Creating an Applier User On a Target DB System

The applier user is a user account that resides in the replica server and supplies a security context for a MySQL replication channel. The account must have the REPLICATION_APPLIER privilege, plus all required privileges to execute the transactions replicated on the channel.

HeatWave inbound replication requires an applier user which defaults to the administrator account of the DB system. If you need a more restrictive set of privileges for the applier user, you can create a separate user account, grant all required privileges to the account, and specify the account as the applier user when you create the channel.

Using a Command-Line Client

Use a command-line client such as MySQL Shell or MySQL Client to create an applier user with required privileges on the target DB system.

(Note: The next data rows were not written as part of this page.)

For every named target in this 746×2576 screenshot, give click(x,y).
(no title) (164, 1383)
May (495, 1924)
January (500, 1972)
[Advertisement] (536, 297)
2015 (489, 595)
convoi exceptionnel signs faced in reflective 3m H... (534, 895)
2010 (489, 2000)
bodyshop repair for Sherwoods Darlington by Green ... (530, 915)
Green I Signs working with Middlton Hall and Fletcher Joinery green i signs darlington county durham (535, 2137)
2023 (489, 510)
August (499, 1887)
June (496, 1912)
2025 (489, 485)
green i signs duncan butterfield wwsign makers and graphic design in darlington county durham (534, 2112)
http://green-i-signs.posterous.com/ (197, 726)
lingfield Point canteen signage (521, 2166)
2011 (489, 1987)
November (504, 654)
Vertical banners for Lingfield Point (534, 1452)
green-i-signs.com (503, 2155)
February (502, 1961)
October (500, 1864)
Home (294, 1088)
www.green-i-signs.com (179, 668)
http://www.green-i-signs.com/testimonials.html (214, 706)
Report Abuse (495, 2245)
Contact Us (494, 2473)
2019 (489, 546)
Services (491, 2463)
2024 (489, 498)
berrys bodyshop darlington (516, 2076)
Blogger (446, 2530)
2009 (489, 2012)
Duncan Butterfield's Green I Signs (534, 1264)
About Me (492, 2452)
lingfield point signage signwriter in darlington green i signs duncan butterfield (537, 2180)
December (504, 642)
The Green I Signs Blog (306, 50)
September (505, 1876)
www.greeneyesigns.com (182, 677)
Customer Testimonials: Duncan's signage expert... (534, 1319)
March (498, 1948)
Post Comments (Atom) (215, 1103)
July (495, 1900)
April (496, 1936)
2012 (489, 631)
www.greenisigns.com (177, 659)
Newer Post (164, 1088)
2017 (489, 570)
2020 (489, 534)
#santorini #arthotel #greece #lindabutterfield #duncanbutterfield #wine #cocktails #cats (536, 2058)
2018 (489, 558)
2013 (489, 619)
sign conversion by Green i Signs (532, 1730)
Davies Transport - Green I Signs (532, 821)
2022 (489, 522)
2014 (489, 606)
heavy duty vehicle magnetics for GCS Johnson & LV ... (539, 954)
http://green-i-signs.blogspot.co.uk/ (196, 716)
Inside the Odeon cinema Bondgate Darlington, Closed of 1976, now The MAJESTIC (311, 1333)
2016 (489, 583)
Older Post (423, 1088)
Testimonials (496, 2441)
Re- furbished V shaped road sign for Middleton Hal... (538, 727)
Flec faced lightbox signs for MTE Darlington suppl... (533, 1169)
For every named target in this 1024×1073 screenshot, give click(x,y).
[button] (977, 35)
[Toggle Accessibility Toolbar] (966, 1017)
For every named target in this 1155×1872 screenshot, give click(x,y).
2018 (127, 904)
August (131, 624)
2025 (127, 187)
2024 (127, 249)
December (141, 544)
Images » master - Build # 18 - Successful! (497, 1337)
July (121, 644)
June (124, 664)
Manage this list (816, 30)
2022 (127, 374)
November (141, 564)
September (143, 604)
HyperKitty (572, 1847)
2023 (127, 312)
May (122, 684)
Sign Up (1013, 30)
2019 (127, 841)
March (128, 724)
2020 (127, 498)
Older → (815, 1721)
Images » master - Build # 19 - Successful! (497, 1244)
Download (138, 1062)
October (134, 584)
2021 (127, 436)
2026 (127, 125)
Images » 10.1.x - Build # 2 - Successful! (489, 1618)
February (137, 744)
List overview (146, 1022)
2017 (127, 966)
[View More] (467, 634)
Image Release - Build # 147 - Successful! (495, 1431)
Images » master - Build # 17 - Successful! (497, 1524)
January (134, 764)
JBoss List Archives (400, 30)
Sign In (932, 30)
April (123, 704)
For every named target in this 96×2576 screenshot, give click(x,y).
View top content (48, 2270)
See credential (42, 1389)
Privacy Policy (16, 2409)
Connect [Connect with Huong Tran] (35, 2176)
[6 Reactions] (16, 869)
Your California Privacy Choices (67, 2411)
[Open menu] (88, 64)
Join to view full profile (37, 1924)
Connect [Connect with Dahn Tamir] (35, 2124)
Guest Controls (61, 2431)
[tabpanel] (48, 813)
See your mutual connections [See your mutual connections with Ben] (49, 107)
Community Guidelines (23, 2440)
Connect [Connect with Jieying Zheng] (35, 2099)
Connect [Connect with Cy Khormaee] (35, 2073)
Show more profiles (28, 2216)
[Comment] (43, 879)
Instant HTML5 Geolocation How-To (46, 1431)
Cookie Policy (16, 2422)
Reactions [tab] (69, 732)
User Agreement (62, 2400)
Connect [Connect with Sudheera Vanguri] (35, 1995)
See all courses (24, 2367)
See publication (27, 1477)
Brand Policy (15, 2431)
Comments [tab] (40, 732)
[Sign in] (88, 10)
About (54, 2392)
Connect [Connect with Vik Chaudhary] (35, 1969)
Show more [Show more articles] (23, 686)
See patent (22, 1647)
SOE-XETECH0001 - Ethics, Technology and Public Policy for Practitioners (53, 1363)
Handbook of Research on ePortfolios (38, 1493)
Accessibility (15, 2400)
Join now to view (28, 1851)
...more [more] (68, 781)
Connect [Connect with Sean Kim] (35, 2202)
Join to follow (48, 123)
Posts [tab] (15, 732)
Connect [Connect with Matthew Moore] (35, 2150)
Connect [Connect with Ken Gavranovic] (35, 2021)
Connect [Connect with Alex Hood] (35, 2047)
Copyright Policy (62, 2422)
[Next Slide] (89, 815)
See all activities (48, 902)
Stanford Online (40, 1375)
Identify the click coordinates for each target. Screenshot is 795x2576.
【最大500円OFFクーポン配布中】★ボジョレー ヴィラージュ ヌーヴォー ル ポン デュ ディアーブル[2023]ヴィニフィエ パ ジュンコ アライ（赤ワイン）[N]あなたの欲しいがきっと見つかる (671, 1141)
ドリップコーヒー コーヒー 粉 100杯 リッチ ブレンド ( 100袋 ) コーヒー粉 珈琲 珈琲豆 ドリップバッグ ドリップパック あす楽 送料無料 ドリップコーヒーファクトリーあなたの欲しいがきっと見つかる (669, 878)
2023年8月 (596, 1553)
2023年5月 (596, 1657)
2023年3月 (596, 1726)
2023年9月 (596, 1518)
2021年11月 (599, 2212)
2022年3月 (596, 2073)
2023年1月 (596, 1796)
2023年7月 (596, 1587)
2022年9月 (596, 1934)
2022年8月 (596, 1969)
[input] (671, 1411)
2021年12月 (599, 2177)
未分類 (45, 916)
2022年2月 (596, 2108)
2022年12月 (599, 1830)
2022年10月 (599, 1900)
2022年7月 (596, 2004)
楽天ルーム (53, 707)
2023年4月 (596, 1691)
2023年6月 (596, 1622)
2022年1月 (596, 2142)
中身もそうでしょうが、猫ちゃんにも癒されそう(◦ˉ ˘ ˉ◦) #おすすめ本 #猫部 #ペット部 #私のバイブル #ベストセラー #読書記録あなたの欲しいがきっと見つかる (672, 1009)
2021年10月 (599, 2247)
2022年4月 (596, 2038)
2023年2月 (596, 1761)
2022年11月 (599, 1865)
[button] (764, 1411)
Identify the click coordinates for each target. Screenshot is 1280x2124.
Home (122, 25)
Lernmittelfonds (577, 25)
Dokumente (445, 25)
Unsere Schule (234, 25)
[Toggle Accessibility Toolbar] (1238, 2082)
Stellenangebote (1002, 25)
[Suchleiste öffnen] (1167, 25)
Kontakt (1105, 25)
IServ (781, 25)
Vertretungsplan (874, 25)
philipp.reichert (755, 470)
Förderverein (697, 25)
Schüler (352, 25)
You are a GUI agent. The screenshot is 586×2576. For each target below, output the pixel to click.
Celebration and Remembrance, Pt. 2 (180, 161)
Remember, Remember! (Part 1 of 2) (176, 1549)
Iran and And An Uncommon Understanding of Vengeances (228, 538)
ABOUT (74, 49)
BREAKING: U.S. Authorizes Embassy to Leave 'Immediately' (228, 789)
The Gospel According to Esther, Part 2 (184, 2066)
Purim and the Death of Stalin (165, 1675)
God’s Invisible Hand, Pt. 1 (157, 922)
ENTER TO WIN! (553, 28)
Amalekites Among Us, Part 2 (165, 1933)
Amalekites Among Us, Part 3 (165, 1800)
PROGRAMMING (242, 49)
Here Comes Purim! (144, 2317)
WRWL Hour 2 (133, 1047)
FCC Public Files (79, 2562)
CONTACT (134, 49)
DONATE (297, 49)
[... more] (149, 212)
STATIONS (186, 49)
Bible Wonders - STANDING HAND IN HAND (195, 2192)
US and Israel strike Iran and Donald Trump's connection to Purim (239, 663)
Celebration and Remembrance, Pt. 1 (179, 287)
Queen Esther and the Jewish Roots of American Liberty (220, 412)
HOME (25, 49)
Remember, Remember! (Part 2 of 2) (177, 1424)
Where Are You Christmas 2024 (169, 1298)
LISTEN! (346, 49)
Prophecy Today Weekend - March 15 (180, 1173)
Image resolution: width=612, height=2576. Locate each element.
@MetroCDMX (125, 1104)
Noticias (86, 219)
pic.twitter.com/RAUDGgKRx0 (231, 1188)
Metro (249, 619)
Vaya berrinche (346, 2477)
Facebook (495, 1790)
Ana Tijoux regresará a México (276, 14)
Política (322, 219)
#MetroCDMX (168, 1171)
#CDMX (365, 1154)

This task requires the following:
  • MySQL Shell 8.0.27 or higher, or a MySQL Client.
Do the following to add an applier user to the target DB system:
  1. Open MySQL Shell and connect to the target DB system.
  2. Run the following command in the SQL execution mode to create an applier user. In this example, the username for the applier user is appluser:
    CREATE USER appluser@'%' IDENTIFIED BY 'password' REQUIRE SSL;
    The password must be between 8 and 32 characters and contain at least one numeric character, one special character, one uppercase, and one lowercase character. If the username contains any special characters, such as a space or hyphen, it must also be surrounded by quotes, for example:
    CREATE USER 'appl-user'@'%' IDENTIFIED BY 'password' REQUIRE SSL;
  3. Run the following command to grant the REPLICATION_APPLIER privilege to the new applier user, appluser in this example:
    GRANT REPLICATION_APPLIER ON *.* TO appluser@'%';
  4. Run one or more commands to grant all required privileges to the new applier user. In this example, the DB system administrator role is granted to the appluser user account:
    GRANT administrator TO appluser@'%';
    Instead of the administrator role, you may grant a more restrictive set of privileges to the applier user if you want to restrict the SQL statements that can be replicated to the DB system. For example, if you use replication filter to replicate one schema only, you can restrict the privileges of the applier user to one schema with GRANT ALL ON <schema_name>.* TO appluser@'%';

The applier user is created and granted with the required privileges.